It is due to Buffon to remark that he
clearly recognised this great fact. He says: "Ces deux genres d'etres
organises [les animaux et les vegetaux] ont beaucoup plus de proprietes
communes que de differences reelles." Therefore, it is not wonderful
that, at the beginning of the present century, in two different
countries, and so far as I know, without any intercommunication, two
famous men clearly conceived the notion of uniting the sciences which
deal with living matter into one whole, and of dealing with them as one
discipline. In fact, I may say there were three men to whom this idea
occurred contemporaneously, although there were but two who carried it
into effect, and only one who worked it out completely. The persons to
whom I refer were the eminent physiologist Bichat, and the great
naturalist Lamarck, in France; and a distinguished German, Treviranus.

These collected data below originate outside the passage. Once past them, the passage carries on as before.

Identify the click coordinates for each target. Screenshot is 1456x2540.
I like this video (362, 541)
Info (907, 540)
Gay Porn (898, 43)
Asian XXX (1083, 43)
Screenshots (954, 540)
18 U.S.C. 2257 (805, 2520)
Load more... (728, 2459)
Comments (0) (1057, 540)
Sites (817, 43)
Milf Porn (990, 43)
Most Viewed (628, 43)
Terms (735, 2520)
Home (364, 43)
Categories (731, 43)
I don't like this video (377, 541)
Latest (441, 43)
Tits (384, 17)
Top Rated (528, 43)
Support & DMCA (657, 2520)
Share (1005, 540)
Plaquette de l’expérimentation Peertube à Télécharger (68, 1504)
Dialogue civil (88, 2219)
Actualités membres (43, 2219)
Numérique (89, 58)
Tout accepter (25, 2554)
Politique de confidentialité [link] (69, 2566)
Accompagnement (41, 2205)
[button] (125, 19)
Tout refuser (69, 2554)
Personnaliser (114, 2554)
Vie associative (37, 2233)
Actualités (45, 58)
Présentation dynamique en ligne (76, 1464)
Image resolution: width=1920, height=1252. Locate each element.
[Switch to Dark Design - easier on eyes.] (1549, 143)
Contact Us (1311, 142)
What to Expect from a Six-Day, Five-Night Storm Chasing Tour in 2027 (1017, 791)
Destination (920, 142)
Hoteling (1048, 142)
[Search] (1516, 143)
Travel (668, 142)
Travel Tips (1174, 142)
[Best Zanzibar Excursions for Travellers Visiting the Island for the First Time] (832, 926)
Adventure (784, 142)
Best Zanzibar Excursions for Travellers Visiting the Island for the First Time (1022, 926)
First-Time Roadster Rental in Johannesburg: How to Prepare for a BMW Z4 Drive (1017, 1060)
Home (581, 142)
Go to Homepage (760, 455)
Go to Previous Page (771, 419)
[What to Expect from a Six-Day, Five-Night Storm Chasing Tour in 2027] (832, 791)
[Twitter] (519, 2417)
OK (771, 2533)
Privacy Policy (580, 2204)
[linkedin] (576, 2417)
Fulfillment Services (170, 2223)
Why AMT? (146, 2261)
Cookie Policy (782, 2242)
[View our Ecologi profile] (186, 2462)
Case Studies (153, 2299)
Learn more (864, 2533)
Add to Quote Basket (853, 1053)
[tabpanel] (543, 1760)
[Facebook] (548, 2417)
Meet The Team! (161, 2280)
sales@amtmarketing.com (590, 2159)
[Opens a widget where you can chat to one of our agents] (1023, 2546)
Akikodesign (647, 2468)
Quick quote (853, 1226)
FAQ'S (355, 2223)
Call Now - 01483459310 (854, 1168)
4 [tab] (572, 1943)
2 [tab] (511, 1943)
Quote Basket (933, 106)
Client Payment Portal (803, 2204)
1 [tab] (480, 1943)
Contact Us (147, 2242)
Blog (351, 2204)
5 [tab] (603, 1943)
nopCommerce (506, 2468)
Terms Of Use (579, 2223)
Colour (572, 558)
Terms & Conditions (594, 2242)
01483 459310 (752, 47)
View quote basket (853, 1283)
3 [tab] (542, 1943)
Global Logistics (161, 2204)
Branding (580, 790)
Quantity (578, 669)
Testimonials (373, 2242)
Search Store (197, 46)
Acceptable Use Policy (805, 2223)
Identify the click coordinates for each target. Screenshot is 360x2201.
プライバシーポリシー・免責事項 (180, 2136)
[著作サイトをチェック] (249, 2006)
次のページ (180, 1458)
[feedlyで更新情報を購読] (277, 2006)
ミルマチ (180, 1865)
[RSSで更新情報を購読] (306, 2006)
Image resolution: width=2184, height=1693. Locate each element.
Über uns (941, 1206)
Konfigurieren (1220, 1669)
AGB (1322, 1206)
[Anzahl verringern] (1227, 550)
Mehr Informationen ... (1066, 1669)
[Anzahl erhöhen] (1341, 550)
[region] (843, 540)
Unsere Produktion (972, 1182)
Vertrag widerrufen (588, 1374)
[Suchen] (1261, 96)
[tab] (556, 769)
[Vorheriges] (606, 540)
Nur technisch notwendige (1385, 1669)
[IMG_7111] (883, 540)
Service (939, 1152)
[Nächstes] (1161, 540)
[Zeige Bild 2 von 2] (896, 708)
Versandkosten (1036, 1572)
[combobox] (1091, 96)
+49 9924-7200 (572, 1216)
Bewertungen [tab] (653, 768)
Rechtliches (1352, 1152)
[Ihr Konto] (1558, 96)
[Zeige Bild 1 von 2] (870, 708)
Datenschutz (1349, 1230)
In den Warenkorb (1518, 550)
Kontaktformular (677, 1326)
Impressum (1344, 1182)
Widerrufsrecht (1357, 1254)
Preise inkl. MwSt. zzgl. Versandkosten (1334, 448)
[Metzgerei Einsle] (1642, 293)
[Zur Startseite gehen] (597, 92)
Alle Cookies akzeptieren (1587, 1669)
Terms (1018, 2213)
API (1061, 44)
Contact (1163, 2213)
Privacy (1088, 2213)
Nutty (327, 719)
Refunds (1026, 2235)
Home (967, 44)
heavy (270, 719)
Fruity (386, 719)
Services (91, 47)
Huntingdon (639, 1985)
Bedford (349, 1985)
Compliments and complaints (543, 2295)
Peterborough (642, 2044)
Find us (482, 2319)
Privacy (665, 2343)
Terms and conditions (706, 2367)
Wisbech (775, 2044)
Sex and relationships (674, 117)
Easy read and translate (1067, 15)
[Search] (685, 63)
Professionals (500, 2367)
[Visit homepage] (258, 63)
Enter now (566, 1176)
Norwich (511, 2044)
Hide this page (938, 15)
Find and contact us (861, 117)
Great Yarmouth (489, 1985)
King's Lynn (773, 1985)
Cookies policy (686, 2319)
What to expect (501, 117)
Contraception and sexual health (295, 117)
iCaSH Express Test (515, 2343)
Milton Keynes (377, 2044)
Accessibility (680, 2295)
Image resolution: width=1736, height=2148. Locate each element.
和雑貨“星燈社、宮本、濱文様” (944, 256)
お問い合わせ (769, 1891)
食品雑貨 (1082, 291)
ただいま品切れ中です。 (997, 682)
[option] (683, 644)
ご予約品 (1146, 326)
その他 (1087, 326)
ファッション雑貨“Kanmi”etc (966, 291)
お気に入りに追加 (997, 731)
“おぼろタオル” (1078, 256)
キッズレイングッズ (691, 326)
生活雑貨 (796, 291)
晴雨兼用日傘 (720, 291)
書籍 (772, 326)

Bichat[1] assumed the existence of a special group of "physiological"
sciences. Lamarck, in a work published in 1801,[2] for the first time
made use of the name "Biologie" from the two Greek words which signify a
discourse upon life and living things. About the same time it occurred
to Treviranus, that all those sciences which deal with living matter are
essentially and fundamentally one, and ought to be treated as a whole;
and, in the year 1802, he published the first volume of what he also
called "Biologie.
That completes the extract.